**EXERCISE**
Set down, please, exactly the lines below that run from the line with "Search (45, 1755)" to the line with "Disclaimer (103, 834)", both lines included.

(PROVIDED DATA)

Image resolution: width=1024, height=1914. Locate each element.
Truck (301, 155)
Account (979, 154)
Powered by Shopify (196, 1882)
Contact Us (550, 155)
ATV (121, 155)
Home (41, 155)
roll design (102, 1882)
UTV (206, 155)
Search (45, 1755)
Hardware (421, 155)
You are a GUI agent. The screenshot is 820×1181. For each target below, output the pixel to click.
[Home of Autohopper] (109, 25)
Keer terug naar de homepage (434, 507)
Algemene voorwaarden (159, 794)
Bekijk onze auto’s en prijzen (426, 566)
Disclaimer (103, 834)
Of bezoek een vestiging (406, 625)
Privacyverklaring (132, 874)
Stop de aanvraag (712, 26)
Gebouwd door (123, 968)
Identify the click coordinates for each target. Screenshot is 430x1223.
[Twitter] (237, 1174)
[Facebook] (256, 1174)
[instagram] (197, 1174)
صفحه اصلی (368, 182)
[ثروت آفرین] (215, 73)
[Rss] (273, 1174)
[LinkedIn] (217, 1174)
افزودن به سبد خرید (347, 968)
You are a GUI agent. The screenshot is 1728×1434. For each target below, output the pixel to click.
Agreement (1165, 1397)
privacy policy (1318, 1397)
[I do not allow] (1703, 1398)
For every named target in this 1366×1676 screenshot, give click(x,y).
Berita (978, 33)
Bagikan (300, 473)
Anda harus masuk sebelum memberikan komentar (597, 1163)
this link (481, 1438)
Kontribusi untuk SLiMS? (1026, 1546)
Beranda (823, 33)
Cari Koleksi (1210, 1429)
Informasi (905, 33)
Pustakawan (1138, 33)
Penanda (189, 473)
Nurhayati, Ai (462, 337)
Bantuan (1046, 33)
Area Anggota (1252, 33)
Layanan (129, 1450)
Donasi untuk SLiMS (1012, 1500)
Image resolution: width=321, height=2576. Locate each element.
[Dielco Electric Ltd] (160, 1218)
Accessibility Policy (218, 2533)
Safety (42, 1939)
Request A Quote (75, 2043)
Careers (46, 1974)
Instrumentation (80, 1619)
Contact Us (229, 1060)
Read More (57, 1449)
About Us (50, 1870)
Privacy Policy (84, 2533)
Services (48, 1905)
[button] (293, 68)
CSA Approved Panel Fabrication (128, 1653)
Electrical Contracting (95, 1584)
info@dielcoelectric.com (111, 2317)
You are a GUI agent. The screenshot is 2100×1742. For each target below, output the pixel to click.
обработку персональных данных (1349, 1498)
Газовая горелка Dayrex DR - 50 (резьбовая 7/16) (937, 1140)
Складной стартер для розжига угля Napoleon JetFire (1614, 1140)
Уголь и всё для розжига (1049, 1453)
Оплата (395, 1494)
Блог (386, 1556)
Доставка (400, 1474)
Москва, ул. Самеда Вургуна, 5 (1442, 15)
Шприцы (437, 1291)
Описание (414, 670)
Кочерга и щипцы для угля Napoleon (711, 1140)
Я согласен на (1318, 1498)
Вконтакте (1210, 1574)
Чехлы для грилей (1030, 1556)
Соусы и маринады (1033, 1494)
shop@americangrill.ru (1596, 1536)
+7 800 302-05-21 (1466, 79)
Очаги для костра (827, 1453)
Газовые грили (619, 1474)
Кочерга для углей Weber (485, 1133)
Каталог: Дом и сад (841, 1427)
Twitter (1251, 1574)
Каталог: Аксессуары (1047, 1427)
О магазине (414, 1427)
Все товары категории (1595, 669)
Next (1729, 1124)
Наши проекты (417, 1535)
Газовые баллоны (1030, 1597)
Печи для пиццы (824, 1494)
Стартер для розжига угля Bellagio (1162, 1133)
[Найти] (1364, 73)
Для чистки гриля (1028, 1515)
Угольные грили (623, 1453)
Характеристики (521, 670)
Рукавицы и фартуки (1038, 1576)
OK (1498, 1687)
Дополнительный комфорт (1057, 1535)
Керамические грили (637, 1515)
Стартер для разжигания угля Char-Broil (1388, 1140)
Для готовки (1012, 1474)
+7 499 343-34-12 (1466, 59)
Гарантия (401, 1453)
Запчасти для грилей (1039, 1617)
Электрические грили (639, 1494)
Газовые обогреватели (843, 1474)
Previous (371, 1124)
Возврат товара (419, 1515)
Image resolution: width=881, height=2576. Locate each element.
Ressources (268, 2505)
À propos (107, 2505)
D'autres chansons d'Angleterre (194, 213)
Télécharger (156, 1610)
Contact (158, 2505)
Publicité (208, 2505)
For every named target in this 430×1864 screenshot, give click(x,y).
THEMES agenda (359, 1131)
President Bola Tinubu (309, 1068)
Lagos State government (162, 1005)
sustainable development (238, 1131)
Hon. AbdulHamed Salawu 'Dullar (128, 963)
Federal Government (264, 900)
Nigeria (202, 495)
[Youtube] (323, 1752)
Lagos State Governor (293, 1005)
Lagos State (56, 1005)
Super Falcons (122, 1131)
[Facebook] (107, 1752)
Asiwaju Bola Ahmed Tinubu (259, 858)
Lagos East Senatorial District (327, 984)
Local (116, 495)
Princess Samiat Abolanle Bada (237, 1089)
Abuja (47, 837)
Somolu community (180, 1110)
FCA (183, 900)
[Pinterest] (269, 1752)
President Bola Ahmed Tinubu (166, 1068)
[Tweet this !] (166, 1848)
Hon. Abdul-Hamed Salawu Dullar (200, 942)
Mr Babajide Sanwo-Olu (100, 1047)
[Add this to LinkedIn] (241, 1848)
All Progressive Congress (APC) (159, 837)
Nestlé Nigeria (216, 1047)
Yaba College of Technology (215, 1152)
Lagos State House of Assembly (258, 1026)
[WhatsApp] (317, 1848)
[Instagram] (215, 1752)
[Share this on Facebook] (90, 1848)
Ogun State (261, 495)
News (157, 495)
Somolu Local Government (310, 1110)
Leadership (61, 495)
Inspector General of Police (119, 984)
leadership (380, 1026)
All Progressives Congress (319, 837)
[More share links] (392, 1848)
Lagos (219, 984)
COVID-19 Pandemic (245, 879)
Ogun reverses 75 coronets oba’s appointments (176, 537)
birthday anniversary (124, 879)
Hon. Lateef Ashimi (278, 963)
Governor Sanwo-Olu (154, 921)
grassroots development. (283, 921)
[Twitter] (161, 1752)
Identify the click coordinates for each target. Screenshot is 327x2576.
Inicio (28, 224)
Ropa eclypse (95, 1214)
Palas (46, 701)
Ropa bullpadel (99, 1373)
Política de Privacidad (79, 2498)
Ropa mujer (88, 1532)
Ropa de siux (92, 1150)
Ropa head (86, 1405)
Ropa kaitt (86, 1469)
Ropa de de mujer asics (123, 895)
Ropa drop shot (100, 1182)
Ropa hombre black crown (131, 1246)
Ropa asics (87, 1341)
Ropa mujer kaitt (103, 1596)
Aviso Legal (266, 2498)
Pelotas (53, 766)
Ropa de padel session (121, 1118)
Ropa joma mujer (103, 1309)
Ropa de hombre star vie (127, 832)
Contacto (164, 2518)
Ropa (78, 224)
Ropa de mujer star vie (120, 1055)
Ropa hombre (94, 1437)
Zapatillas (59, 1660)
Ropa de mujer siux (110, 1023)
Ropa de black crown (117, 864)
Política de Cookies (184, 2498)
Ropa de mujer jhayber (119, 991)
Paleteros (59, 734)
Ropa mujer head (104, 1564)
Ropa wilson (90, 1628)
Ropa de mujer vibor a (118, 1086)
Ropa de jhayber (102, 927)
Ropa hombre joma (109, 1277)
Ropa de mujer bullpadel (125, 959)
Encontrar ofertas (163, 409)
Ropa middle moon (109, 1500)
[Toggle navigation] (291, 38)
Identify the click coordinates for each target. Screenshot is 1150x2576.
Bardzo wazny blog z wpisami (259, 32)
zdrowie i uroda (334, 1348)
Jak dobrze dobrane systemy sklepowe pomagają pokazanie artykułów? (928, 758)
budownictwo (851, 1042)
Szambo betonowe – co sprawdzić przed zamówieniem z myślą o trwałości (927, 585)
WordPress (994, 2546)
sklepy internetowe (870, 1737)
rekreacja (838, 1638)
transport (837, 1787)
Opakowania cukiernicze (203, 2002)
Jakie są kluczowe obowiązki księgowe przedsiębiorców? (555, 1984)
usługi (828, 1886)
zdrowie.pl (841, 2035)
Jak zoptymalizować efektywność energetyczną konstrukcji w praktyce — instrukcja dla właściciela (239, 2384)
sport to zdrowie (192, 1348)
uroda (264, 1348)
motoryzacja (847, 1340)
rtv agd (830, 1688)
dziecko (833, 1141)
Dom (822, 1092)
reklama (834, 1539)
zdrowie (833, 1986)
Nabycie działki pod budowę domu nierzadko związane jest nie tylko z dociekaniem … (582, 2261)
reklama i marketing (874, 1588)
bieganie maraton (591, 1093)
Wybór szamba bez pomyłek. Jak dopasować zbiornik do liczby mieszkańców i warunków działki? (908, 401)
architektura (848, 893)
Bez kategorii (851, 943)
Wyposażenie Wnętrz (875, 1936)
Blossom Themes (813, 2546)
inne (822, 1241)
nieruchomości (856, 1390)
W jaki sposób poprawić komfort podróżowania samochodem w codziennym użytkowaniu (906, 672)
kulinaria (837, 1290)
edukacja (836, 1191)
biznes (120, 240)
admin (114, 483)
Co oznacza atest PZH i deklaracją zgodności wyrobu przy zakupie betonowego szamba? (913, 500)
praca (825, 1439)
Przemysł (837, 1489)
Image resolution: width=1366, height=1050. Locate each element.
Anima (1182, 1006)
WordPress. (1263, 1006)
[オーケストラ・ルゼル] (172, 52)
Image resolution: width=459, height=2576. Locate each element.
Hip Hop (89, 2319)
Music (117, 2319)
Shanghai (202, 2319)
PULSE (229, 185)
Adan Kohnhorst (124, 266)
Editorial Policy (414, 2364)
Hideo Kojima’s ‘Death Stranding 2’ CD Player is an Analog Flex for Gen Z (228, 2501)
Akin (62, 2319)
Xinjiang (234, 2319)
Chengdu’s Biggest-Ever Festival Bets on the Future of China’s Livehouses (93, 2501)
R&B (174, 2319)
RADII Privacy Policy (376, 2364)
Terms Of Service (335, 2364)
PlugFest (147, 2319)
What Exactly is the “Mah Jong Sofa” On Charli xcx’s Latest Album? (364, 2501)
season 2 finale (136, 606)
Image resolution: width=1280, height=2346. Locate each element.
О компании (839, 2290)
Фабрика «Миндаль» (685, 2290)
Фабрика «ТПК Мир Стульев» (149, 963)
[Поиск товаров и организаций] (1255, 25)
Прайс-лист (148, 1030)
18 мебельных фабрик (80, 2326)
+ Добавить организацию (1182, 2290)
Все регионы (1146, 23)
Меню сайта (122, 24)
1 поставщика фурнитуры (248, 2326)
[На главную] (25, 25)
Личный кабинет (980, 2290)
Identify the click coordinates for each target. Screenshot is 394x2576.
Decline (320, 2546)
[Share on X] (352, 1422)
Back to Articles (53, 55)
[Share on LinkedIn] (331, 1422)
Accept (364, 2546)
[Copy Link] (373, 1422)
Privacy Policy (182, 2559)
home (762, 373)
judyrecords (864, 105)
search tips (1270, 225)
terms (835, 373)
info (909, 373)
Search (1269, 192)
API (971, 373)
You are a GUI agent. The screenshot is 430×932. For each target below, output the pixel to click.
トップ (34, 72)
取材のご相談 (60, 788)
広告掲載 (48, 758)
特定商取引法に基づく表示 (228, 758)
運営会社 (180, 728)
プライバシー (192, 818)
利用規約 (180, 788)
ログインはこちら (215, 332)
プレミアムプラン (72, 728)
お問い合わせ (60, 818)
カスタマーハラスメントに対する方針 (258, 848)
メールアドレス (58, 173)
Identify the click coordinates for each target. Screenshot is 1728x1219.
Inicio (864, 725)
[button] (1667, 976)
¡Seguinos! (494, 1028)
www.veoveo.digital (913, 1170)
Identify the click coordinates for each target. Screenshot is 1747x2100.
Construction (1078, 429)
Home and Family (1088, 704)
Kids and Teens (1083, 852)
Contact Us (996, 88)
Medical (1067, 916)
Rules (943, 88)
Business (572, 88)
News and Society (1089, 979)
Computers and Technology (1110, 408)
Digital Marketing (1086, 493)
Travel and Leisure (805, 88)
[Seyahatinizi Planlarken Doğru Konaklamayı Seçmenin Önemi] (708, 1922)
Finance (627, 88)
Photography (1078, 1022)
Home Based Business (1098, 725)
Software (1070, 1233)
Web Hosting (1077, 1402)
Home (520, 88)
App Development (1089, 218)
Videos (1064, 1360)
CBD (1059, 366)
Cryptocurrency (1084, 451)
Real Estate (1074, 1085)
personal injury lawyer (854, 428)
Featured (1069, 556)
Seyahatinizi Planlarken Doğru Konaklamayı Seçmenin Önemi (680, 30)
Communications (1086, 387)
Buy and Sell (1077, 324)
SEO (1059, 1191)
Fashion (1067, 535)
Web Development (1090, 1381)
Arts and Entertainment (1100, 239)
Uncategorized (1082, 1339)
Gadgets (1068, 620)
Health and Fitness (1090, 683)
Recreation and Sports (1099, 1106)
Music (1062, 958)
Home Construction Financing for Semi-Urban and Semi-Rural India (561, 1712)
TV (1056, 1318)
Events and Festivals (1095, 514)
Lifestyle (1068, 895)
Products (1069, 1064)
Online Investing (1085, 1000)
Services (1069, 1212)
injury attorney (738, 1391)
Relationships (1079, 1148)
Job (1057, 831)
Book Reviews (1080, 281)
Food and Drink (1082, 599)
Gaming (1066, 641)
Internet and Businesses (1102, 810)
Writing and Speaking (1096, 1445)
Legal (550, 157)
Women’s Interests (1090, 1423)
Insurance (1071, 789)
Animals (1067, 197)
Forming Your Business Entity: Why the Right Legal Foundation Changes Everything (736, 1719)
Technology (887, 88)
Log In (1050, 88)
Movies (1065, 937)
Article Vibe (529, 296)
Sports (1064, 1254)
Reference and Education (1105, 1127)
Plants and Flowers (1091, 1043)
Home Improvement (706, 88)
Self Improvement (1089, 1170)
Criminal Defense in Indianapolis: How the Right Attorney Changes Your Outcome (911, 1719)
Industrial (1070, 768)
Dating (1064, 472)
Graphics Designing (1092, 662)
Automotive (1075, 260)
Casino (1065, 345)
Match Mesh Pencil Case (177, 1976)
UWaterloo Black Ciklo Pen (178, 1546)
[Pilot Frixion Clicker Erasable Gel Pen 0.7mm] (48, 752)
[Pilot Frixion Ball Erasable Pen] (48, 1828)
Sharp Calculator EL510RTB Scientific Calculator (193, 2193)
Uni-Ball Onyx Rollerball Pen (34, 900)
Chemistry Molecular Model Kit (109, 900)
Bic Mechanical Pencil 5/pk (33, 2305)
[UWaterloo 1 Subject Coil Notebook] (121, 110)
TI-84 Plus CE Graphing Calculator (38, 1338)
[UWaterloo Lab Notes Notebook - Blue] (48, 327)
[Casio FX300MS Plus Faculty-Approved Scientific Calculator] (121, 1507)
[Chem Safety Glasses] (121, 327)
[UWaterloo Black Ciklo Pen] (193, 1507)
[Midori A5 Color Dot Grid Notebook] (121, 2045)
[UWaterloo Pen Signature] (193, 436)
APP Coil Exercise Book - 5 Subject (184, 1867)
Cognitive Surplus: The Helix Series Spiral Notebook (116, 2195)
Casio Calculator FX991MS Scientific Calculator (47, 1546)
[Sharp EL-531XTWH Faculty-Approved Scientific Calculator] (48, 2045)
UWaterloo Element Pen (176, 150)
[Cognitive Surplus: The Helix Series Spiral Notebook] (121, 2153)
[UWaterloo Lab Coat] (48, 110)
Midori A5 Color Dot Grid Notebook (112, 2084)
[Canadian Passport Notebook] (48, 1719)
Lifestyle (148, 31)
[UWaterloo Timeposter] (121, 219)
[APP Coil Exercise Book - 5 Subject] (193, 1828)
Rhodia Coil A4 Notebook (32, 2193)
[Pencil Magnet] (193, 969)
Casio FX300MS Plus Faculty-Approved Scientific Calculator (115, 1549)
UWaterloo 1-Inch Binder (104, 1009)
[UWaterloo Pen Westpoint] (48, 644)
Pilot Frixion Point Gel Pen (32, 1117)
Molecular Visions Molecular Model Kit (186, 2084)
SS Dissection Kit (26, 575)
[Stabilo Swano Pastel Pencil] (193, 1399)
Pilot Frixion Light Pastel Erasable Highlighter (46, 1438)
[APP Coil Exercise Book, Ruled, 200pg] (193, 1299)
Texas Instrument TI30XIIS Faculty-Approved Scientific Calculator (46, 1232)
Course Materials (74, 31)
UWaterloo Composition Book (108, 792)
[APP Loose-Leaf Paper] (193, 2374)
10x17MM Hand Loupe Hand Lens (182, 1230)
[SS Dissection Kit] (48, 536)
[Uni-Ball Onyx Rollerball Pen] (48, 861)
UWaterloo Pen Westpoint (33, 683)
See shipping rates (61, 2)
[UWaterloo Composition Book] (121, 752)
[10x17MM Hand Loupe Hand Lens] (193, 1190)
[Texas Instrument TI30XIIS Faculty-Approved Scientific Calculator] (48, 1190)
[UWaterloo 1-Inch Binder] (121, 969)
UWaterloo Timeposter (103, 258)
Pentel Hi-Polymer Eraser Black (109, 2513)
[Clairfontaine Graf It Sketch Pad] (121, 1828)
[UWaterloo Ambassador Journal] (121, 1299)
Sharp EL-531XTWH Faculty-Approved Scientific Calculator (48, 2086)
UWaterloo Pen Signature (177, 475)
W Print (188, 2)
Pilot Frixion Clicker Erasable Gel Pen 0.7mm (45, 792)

(End PROVIDED DATA)

**RESPONSE BELOW**
Search (45, 1755)
Hardware (421, 155)
You are a GUI agent. The screenshot is 820×1181. For each target below, output the pixel to click.
[Home of Autohopper] (109, 25)
Keer terug naar de homepage (434, 507)
Algemene voorwaarden (159, 794)
Bekijk onze auto’s en prijzen (426, 566)
Disclaimer (103, 834)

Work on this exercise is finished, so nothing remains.